Count how many lines below include the string "panel", and give that number without anything else.

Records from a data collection
Start of Block
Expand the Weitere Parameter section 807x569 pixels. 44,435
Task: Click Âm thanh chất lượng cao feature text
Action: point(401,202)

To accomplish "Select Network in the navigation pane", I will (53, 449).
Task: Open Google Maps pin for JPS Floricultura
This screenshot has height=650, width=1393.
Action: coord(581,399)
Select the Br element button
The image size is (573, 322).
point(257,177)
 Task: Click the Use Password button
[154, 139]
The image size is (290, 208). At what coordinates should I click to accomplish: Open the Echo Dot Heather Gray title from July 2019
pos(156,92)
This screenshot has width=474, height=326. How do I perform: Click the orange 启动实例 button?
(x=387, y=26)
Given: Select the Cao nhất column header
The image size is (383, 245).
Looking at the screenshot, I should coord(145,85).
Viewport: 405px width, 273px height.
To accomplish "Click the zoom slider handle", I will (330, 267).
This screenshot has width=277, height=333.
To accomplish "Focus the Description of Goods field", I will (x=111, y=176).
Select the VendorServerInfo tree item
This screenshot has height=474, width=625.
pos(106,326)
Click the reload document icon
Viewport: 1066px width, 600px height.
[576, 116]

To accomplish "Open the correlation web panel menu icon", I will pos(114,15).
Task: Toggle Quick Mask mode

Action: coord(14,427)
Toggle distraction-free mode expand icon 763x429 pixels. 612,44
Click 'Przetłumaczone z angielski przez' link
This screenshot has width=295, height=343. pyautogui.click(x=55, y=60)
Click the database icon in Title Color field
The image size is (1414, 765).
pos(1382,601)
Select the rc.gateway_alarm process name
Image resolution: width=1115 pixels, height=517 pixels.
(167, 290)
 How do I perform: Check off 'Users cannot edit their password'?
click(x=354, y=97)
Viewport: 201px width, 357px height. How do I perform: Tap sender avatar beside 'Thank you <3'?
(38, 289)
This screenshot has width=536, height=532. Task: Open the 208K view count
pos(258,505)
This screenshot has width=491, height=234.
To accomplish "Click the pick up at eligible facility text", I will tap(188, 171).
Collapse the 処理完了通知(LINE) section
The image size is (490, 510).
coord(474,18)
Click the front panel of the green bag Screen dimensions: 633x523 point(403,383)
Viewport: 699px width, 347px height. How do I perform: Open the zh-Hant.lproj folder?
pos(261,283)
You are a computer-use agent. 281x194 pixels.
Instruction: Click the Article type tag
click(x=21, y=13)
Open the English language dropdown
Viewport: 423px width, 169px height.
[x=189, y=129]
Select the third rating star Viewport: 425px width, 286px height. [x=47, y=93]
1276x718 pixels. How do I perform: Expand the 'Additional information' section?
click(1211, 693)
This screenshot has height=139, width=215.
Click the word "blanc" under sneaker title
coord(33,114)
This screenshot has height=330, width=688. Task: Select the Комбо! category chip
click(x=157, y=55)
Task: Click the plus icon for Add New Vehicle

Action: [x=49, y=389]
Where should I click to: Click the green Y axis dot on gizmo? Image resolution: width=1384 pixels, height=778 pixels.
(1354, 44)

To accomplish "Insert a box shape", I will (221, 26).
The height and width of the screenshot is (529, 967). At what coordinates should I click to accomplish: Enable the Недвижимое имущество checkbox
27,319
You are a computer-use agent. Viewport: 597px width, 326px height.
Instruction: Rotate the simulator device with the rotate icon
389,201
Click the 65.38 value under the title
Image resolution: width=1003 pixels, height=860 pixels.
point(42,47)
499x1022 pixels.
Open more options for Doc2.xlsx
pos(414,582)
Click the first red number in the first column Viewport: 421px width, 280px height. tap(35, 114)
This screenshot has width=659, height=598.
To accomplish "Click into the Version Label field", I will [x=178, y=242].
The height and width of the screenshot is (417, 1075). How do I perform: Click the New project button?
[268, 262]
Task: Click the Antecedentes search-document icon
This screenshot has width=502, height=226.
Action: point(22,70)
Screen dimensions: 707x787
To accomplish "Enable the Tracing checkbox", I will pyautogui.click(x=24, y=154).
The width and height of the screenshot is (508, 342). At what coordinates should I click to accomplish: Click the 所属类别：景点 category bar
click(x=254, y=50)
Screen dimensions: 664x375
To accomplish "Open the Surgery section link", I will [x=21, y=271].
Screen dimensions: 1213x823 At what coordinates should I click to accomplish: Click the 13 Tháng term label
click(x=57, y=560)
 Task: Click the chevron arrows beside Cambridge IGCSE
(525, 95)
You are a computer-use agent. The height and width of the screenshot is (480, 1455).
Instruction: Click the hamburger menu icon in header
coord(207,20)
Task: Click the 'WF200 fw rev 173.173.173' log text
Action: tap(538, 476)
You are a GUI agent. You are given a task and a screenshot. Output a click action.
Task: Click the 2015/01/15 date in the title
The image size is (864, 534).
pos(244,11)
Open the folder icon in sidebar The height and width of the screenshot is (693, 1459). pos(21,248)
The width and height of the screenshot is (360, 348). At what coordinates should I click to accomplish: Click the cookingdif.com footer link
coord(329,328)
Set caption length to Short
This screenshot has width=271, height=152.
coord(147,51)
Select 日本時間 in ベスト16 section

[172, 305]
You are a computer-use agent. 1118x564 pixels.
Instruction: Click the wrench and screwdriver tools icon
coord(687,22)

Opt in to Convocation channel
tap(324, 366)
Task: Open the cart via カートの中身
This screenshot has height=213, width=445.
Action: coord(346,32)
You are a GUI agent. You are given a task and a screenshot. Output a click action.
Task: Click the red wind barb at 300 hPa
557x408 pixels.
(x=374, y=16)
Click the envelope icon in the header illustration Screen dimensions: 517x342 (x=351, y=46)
End of Block
● Written response: 2